### [The task]
Only an exact retyping of all the entries counts as an answer.

┄┄┄┄┄┄┄┄┄┄

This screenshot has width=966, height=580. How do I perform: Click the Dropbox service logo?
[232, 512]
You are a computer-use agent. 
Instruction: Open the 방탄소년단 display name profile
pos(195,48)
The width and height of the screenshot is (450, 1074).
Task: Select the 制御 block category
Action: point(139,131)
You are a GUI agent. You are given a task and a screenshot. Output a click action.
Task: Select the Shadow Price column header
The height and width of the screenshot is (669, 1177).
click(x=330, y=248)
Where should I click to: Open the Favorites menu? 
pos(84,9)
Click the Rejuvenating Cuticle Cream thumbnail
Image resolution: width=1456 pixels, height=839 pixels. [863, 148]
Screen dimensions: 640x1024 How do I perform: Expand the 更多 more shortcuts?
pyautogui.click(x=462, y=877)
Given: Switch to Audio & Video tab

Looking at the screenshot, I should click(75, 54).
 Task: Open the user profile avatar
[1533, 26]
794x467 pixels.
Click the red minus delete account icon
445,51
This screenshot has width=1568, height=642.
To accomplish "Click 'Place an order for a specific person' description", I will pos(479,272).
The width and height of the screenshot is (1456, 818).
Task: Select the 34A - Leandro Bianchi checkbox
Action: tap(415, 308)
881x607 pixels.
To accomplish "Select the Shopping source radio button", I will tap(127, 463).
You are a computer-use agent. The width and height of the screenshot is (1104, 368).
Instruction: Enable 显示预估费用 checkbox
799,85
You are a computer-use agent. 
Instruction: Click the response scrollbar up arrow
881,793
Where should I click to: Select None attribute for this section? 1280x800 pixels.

┄┄┄┄┄┄┄┄┄┄

### [Output for this task]
This screenshot has width=966, height=580. How do I perform: Click the Dropbox service logo?
[232, 512]
You are a computer-use agent. 
Instruction: Open the 방탄소년단 display name profile
pos(195,48)
The width and height of the screenshot is (450, 1074).
Task: Select the 制御 block category
Action: point(139,131)
You are a GUI agent. You are given a task and a screenshot. Output a click action.
Task: Select the Shadow Price column header
The height and width of the screenshot is (669, 1177).
click(x=330, y=248)
Where should I click to: Open the Favorites menu? 
pos(84,9)
Click the Rejuvenating Cuticle Cream thumbnail
Image resolution: width=1456 pixels, height=839 pixels. [863, 148]
Screen dimensions: 640x1024 How do I perform: Expand the 更多 more shortcuts?
pyautogui.click(x=462, y=877)
Given: Switch to Audio & Video tab

Looking at the screenshot, I should click(75, 54).
 Task: Open the user profile avatar
[1533, 26]
794x467 pixels.
Click the red minus delete account icon
445,51
This screenshot has width=1568, height=642.
To accomplish "Click 'Place an order for a specific person' description", I will pos(479,272).
The width and height of the screenshot is (1456, 818).
Task: Select the 34A - Leandro Bianchi checkbox
Action: tap(415, 308)
881x607 pixels.
To accomplish "Select the Shopping source radio button", I will tap(127, 463).
You are a computer-use agent. The width and height of the screenshot is (1104, 368).
Instruction: Enable 显示预估费用 checkbox
799,85
You are a computer-use agent. 
Instruction: Click the response scrollbar up arrow
881,793
Where should I click to: Select None attribute for this section? 1280x800 pixels.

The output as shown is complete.